I don’t use SyncThing but I’ve been hosting a relay server at home as I have a fast Google Fiber connection I want to better utilize and already have a server running for other purposes. My question is how safe is it to run a relay server? If someone is sending potentially illegal content over SyncThing could that somehow impact me? I’m happy to continue running this relay to do a little good in the world but I want to make I’m not assuming some unneeded liability.
Also, more on a technical level, how safe is it to have the relay software on my network? Currently, I run it in a separate VM that I have isolated on a VLAN with no access to my personal network. So I don’t suspect there’s any concern. I just want to know what measures are being taken by the relay developers to prevent it being abused and creating an entry point into my network.
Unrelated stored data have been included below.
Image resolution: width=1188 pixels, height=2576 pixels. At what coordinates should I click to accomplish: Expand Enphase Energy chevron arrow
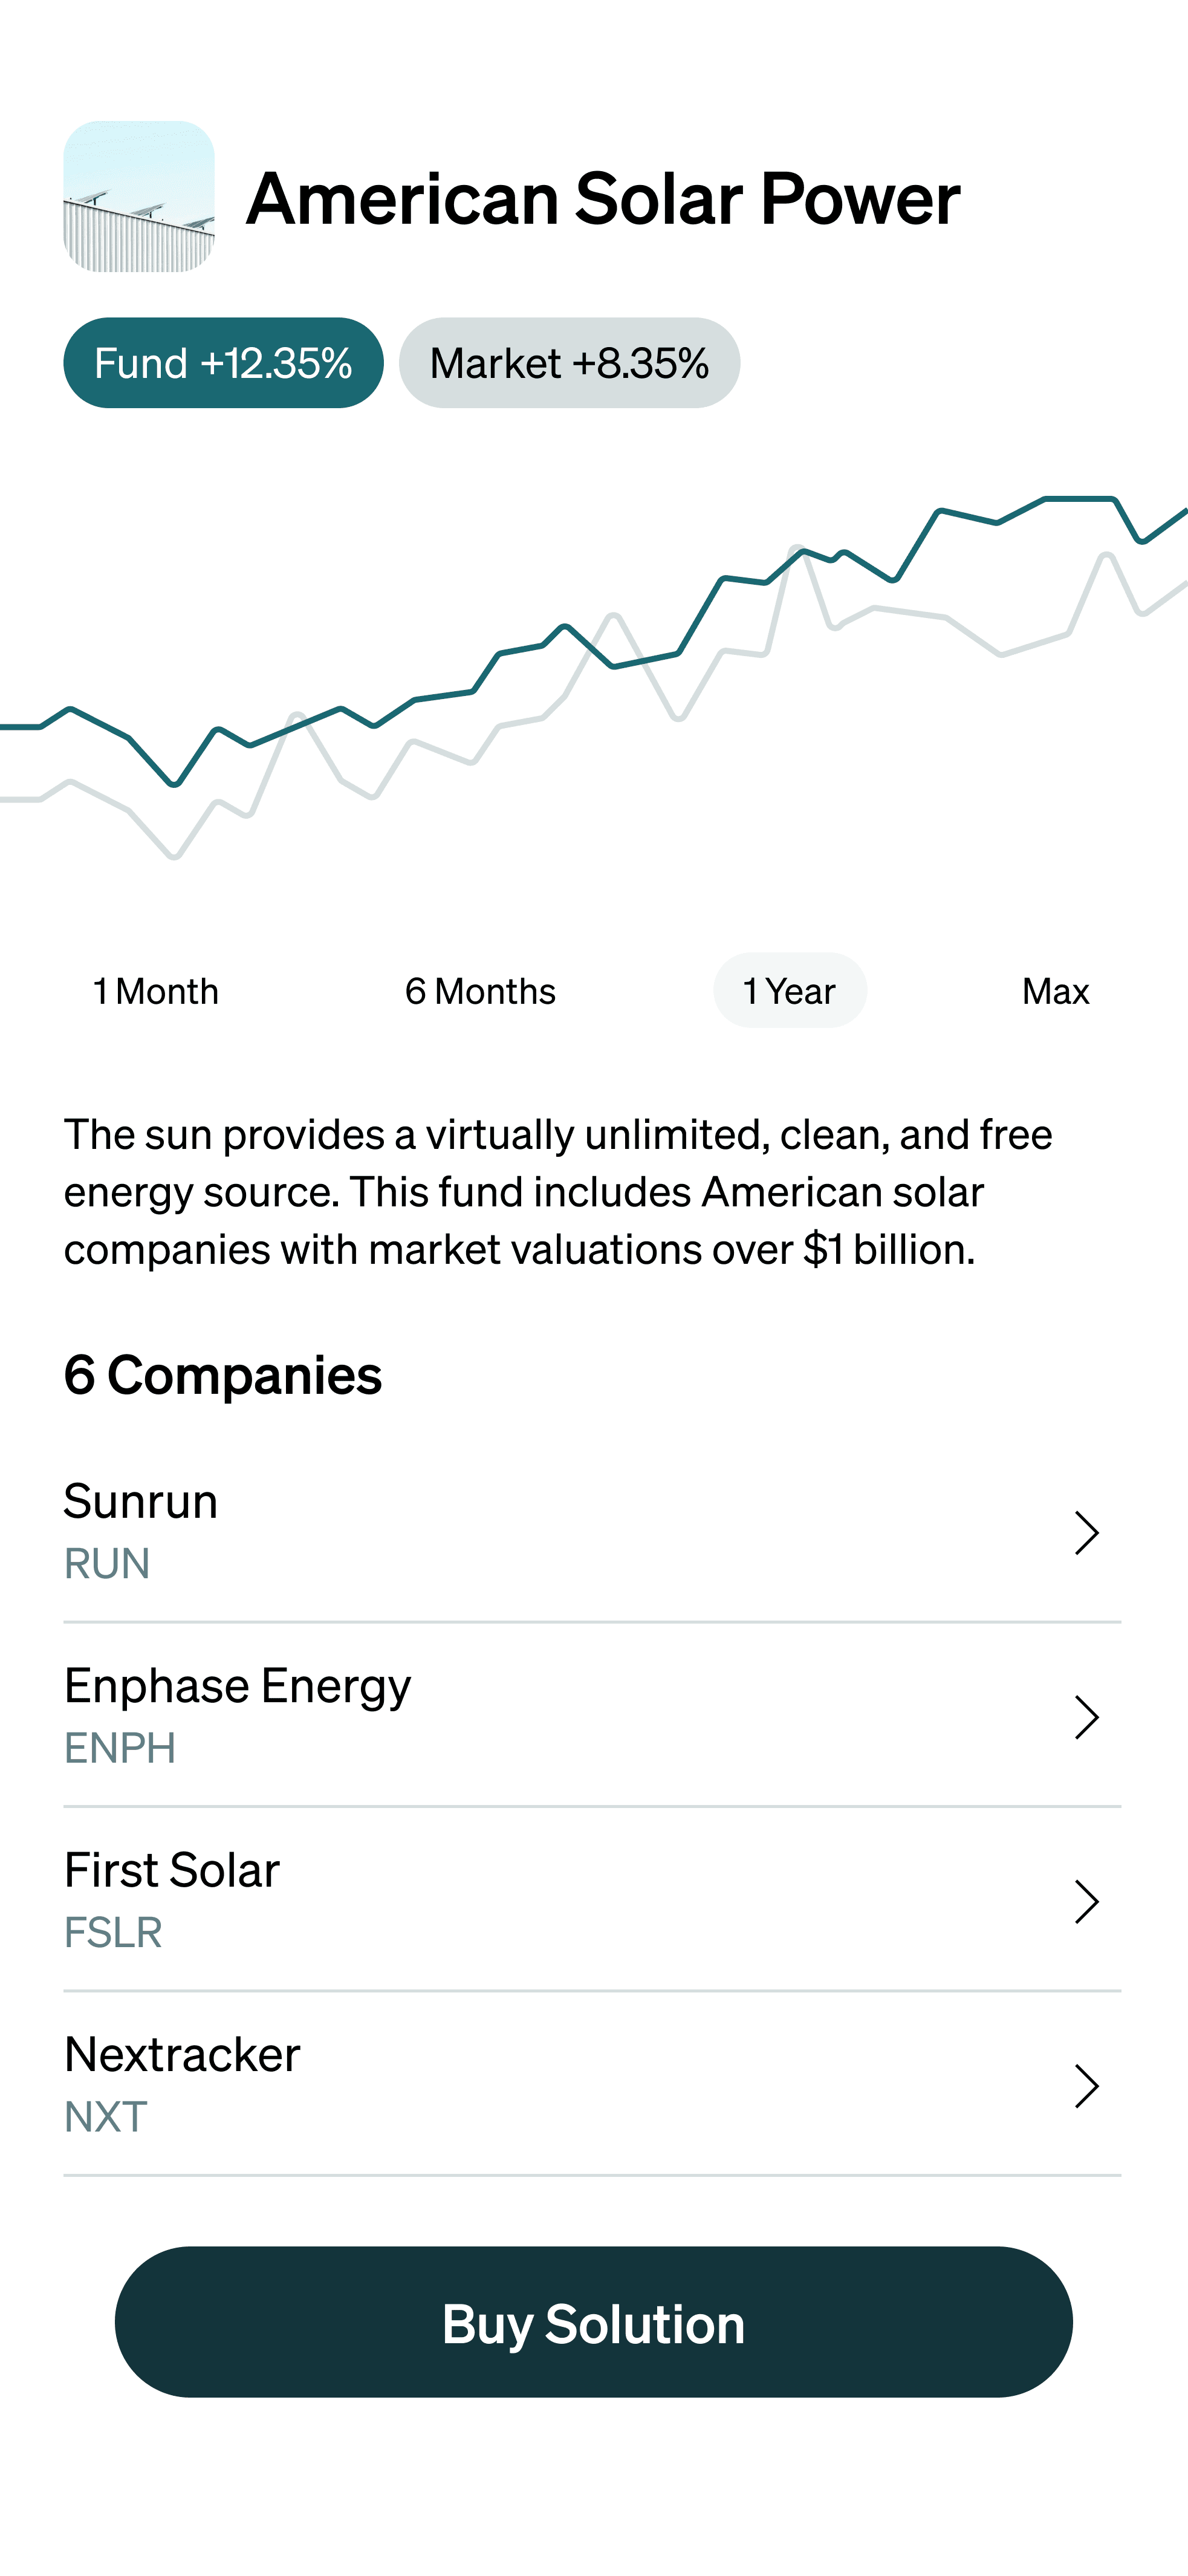1086,1717
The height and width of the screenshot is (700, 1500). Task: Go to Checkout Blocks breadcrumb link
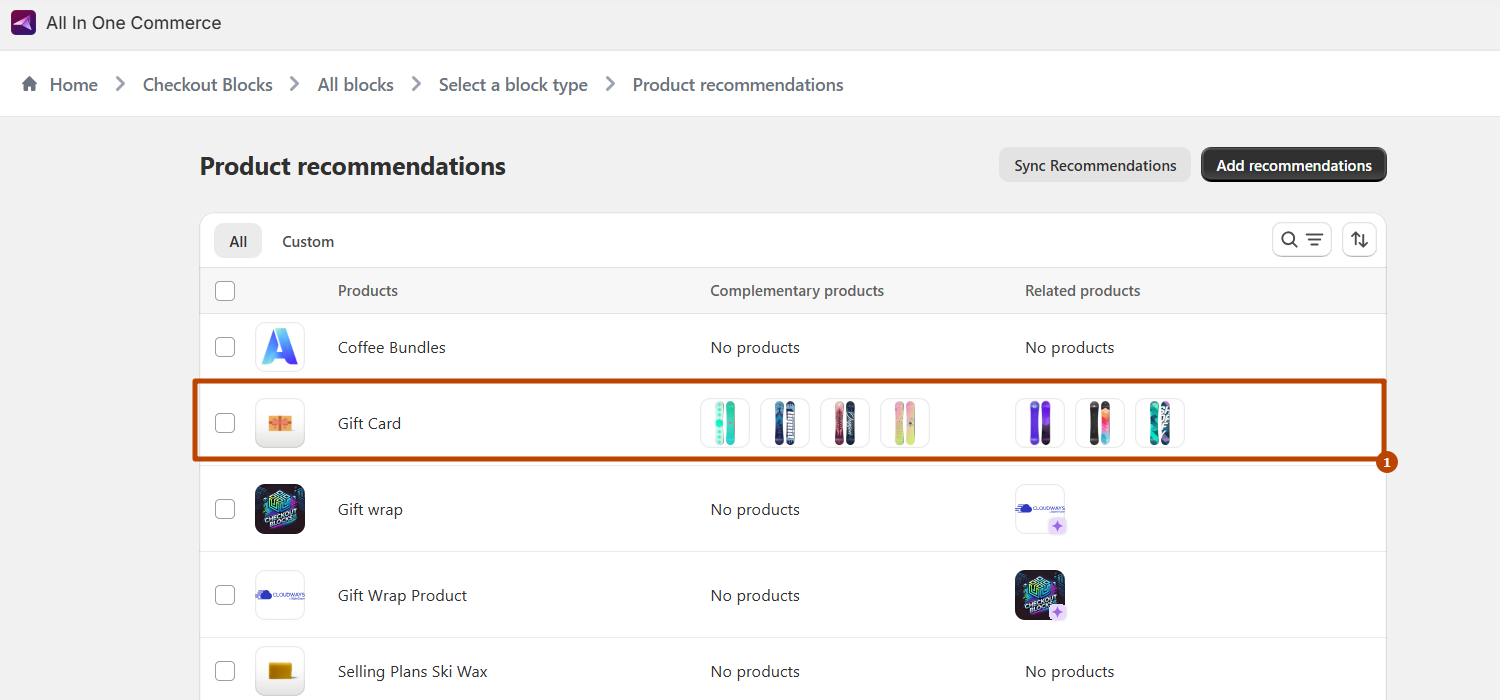[x=207, y=85]
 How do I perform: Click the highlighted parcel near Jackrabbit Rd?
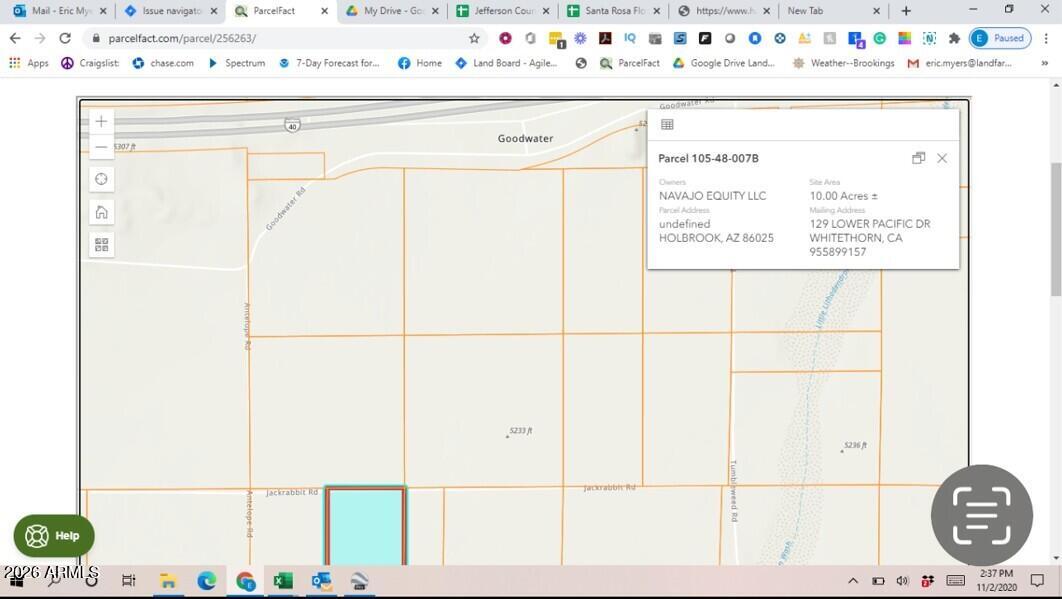[365, 525]
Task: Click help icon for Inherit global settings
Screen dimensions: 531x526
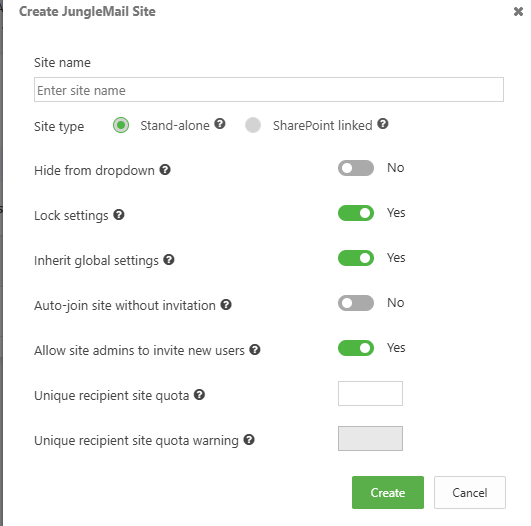Action: pos(169,260)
Incoming and outgoing connections are encrypted so it’s not possible to check for law enforcement what is being transfered. The connections are also established between two Syncthing nodes which have to be configured to trust each other which also renders any man-in-the-middle attack useless.
Security wise it depends on the relay binary to properly handle input. Worst case scenario would be that an attacker is able to abuse a bug to inject his own code into the relay server. That’s also the reason why the docs encourage to create an unprivileged user to run the daemon in order to migitate the impact of such an attack. This might sound scarry but it is the same attack surface that any publicly available service has.
tl;dr follow the docs, keep your software updated and you can run a relay without much worrying
Additional security related things maybe worth highlighting:
The relay server itself is written in Go, a memory safe language. This does not mean that exploits are impossible in Go written programs, but memory safe programs are generally harder to exploit.
The architecture of the relay server is designed in a way that only allows inbound connections, e.g the relay server itself does not establish any outbound connections [except to a management server]. This means that arbitrary users cannot use the relay server as a generic proxy, e.g to attack others (or your network).
The protocol (and its specification) used by the relay server is open source and theoretically anyone can use this protocol to relay other services (other than syncthing) via a relay server. However, it is still required that both parties actively connect to the relay server and technically there’s not much difference to relaying syncthing connections.
Legal aspects of running a relay server can vary by country and local laws. If you have concerns that relaying can be illegal in your country, it’s probably best to consult your lawyer, as we cannot give advice here. Technically a relay server behaves similar to a router located in a transit net - it receives data from a source and sends it to another. It does not know anything about the data (and in the case of syncthing, this is technically not possible due to encryption).